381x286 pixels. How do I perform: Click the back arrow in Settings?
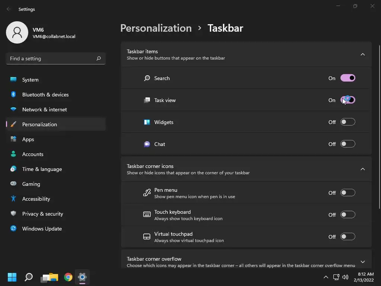click(x=9, y=9)
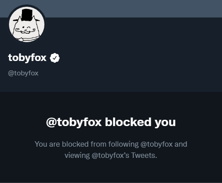Click the gray @tobyfox handle under the name
This screenshot has width=222, height=183.
click(23, 73)
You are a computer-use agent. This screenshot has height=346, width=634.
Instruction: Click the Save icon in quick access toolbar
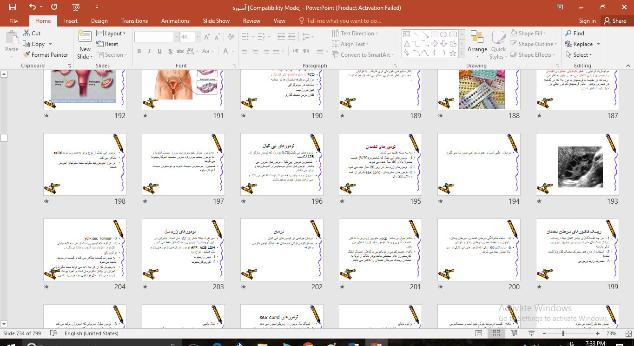(x=12, y=7)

=====

GIVEN INSTRUCTION | Write out all of the records above again, swapping "Save icon" for "Save button" and keeping everything else the same. Leave the pictures out.

RESULT FOR THIS TASK |
381x286 pixels. How do I perform: Click the back arrow in Settings?
click(x=9, y=9)
Click the gray @tobyfox handle under the name
This screenshot has width=222, height=183.
click(23, 73)
You are a computer-use agent. This screenshot has height=346, width=634.
Instruction: Click the Save button in quick access toolbar
(x=12, y=7)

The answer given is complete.